## What the exercise asks
Rewrite the stretch from the line containing "You are a computer-use agent. The image size is (1280, 800)." through the line containing "[1221, 887]", changing "icon" to "symbol" and leaving everything else the same.
——————————
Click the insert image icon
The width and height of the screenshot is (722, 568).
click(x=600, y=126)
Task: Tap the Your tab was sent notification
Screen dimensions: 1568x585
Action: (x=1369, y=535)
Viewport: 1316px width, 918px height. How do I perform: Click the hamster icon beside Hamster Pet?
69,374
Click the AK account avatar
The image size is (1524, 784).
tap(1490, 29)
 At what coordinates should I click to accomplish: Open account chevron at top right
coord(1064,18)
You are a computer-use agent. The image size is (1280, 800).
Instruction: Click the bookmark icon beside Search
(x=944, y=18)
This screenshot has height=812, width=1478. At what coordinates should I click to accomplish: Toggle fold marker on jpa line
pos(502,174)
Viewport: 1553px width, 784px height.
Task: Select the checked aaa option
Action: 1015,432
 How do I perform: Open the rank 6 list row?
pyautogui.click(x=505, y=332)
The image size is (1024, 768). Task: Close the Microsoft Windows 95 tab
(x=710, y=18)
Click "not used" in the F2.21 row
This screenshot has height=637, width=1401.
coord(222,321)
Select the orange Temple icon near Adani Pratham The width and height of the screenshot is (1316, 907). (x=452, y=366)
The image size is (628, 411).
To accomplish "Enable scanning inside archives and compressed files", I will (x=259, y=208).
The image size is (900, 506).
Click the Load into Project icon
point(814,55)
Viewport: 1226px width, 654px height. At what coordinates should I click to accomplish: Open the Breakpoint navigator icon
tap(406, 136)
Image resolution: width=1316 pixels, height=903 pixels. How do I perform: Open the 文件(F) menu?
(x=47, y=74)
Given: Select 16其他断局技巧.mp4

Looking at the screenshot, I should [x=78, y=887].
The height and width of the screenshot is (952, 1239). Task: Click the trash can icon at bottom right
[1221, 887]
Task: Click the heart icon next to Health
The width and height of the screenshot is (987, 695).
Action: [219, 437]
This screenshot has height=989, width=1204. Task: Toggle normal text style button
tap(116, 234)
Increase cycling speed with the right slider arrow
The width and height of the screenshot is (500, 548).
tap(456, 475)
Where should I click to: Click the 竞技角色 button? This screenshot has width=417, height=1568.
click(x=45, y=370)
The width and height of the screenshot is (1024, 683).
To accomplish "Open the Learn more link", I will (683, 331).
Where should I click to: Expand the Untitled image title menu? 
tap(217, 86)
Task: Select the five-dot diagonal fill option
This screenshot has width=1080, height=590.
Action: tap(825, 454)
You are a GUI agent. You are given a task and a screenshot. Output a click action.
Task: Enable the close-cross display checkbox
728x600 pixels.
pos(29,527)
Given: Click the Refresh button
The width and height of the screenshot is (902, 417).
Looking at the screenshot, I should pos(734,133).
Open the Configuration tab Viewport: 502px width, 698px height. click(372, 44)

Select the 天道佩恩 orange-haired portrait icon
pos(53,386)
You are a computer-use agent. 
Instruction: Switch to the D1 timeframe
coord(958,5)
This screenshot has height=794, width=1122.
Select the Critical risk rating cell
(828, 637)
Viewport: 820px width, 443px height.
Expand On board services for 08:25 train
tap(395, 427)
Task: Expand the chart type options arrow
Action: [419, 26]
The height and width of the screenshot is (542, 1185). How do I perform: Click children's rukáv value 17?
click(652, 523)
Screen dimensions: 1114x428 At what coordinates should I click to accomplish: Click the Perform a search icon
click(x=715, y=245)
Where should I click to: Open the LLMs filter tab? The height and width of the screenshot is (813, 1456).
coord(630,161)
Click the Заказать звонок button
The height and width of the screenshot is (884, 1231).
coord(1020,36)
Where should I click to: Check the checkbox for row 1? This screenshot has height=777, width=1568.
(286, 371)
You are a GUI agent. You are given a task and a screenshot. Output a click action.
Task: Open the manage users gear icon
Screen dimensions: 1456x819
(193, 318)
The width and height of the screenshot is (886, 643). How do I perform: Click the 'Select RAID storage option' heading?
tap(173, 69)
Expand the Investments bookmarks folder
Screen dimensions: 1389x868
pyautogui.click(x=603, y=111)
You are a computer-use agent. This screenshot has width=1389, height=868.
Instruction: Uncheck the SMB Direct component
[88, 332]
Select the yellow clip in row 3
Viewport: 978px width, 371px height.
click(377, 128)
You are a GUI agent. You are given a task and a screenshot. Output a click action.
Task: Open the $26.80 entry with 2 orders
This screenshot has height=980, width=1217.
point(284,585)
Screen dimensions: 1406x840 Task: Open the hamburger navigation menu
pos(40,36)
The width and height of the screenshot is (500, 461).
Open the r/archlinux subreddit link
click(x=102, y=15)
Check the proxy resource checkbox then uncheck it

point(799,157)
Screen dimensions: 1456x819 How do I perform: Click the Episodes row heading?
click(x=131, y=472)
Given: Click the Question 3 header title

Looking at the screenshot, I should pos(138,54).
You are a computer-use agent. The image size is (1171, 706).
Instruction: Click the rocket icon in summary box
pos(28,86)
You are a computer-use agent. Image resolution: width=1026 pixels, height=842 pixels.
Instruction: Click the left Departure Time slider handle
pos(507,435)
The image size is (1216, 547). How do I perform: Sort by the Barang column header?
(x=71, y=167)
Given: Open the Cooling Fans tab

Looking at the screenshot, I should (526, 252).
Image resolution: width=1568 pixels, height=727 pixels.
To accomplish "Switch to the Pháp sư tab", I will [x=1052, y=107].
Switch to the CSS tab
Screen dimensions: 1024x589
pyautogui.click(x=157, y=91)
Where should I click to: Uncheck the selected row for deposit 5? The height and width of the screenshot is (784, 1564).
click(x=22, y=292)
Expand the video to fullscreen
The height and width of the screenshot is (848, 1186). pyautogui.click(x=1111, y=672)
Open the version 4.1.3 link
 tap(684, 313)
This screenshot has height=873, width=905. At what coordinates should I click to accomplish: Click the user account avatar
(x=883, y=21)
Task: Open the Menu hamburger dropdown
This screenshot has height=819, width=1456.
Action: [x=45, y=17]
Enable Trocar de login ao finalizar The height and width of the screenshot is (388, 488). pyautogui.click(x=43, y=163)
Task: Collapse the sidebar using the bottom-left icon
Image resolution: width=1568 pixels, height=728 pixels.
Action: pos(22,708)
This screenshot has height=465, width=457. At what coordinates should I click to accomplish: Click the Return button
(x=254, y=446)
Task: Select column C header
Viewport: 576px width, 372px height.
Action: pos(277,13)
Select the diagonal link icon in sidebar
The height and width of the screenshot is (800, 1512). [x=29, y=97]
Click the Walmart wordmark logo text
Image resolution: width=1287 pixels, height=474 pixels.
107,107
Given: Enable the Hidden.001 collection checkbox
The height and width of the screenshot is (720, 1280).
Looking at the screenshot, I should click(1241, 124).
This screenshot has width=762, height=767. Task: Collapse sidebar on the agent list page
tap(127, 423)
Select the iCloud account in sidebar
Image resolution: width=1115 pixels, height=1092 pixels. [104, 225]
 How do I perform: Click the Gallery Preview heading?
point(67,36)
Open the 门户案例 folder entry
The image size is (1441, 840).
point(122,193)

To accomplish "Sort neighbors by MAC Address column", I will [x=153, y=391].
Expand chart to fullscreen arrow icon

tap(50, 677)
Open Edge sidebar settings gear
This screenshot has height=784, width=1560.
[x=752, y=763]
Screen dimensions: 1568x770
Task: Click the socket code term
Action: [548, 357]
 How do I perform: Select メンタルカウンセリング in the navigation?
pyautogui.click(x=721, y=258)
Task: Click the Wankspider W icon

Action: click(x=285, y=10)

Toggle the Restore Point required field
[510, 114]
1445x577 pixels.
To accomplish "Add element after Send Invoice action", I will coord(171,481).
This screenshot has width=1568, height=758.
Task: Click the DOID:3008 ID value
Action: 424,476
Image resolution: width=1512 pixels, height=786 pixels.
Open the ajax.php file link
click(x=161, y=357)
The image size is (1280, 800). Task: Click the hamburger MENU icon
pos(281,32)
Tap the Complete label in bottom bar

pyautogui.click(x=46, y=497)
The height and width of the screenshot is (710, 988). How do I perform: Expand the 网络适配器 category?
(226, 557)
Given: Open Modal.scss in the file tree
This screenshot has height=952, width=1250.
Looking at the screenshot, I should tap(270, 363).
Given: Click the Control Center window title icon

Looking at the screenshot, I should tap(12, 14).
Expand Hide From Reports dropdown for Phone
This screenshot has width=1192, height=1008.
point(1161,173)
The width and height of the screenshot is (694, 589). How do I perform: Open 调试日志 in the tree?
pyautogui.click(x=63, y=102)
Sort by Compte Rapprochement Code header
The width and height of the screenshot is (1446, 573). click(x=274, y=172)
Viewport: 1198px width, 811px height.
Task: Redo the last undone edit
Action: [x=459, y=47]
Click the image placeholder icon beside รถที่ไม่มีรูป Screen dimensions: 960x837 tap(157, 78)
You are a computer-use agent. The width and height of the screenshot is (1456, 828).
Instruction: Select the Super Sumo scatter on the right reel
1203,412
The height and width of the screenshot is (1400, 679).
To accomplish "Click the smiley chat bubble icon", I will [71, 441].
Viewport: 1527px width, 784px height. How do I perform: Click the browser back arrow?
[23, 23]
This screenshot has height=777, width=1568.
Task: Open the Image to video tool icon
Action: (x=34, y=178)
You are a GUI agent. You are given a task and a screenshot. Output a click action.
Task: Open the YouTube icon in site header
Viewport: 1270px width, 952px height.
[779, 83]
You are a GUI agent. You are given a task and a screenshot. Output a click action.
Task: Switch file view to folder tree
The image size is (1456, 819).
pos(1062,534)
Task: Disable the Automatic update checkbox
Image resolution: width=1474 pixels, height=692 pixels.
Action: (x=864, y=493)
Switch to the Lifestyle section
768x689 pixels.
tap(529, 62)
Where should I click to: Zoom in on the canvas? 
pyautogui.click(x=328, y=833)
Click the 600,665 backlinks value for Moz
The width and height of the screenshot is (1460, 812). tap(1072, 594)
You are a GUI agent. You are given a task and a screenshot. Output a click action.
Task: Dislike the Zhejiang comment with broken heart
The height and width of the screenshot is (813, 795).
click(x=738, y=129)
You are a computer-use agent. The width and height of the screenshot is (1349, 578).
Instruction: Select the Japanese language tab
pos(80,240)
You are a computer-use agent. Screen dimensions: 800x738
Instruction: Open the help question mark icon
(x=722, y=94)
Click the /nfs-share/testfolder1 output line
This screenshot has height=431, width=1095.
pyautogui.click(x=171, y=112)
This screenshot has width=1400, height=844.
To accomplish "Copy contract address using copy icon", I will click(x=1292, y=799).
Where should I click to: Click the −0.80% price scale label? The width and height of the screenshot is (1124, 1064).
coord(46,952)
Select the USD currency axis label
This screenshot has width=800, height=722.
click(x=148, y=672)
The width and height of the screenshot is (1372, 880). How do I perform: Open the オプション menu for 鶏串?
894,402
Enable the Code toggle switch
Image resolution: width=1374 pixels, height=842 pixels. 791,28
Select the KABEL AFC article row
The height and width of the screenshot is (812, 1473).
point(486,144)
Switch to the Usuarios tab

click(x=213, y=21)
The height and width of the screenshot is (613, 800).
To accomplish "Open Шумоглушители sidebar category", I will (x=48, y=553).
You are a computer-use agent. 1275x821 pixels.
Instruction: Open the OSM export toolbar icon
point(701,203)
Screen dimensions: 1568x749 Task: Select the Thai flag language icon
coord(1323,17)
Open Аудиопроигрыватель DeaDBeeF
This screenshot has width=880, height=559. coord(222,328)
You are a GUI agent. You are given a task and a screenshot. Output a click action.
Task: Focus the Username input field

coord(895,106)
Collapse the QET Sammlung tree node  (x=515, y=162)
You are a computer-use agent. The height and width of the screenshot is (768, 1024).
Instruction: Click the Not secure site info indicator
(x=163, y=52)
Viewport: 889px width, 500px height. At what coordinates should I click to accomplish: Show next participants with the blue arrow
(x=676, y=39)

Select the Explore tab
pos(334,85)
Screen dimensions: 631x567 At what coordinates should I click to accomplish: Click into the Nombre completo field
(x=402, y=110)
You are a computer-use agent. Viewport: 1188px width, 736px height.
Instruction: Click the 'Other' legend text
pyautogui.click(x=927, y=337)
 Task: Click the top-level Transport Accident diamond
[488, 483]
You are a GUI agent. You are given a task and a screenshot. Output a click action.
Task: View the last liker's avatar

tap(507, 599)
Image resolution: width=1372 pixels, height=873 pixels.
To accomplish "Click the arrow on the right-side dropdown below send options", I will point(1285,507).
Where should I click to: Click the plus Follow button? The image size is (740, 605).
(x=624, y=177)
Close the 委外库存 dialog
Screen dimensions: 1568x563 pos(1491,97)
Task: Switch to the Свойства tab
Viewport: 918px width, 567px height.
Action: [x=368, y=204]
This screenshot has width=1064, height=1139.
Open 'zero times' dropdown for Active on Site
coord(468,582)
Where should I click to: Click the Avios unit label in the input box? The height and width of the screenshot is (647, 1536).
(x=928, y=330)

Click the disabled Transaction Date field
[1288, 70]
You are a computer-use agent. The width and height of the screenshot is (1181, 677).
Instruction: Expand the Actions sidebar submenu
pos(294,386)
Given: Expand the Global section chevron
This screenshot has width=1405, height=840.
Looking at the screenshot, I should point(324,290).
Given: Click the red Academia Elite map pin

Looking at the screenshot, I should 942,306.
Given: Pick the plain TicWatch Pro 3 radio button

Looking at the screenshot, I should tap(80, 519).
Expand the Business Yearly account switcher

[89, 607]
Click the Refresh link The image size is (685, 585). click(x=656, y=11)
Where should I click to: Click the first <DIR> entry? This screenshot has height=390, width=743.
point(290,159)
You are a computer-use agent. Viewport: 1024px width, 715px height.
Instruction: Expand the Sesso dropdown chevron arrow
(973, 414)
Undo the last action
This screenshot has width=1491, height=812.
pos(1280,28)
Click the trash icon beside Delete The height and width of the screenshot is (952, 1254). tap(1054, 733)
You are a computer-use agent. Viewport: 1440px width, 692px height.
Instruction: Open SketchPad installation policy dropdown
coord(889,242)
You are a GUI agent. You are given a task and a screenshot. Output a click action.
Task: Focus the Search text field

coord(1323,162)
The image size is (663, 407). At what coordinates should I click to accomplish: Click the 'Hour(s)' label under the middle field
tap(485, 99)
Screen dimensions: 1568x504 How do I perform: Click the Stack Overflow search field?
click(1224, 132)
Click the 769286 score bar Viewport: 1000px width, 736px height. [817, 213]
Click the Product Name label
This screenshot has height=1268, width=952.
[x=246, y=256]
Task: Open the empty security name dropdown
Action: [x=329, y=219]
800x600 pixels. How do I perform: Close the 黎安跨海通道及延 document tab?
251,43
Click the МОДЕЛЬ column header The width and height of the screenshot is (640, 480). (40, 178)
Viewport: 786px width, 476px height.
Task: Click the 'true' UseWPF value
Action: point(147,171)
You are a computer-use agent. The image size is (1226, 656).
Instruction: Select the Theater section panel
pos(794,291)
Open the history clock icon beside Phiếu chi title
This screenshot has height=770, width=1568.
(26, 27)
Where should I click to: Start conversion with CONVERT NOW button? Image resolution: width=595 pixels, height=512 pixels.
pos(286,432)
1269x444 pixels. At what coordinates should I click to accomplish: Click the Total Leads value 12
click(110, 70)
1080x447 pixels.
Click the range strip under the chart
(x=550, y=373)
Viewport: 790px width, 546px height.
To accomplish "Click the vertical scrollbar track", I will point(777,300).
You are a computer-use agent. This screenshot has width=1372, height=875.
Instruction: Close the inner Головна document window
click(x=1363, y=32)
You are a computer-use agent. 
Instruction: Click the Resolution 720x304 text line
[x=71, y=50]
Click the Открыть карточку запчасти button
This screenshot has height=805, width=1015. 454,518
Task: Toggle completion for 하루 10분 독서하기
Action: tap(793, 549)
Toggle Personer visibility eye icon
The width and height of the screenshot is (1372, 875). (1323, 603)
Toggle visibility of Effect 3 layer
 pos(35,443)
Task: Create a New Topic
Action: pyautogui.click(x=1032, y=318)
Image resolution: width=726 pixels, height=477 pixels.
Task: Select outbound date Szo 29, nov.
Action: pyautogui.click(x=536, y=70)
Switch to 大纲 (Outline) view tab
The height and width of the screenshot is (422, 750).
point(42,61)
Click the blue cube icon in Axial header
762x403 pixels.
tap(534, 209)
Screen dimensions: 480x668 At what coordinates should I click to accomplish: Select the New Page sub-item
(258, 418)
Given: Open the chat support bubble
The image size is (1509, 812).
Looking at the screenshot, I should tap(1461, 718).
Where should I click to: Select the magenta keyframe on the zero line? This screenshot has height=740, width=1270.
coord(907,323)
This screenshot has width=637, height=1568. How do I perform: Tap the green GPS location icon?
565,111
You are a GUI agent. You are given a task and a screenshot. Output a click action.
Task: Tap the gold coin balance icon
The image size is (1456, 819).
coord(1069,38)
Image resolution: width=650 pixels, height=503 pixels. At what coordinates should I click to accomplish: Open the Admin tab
——————————
## Complete response
You are a computer-use agent. The image size is (1280, 800).
Instruction: Click the bookmark symbol beside Search
(x=944, y=18)
This screenshot has height=812, width=1478. At what coordinates should I click to accomplish: Toggle fold marker on jpa line
pos(502,174)
Viewport: 1553px width, 784px height.
Task: Select the checked aaa option
Action: 1015,432
 How do I perform: Open the rank 6 list row?
pyautogui.click(x=505, y=332)
The image size is (1024, 768). Task: Close the Microsoft Windows 95 tab
(x=710, y=18)
Click "not used" in the F2.21 row
This screenshot has height=637, width=1401.
coord(222,321)
Select the orange Temple symbol near Adani Pratham The width and height of the screenshot is (1316, 907). (x=452, y=366)
The image size is (628, 411).
To accomplish "Enable scanning inside archives and compressed files", I will (x=259, y=208).
The image size is (900, 506).
Click the Load into Project symbol
point(814,55)
Viewport: 1226px width, 654px height. At what coordinates should I click to accomplish: Open the Breakpoint navigator symbol
tap(406, 136)
Image resolution: width=1316 pixels, height=903 pixels. How do I perform: Open the 文件(F) menu?
(x=47, y=74)
Given: Select 16其他断局技巧.mp4

Looking at the screenshot, I should [x=78, y=887].
The height and width of the screenshot is (952, 1239). Task: Click the trash can symbol at bottom right
[1221, 887]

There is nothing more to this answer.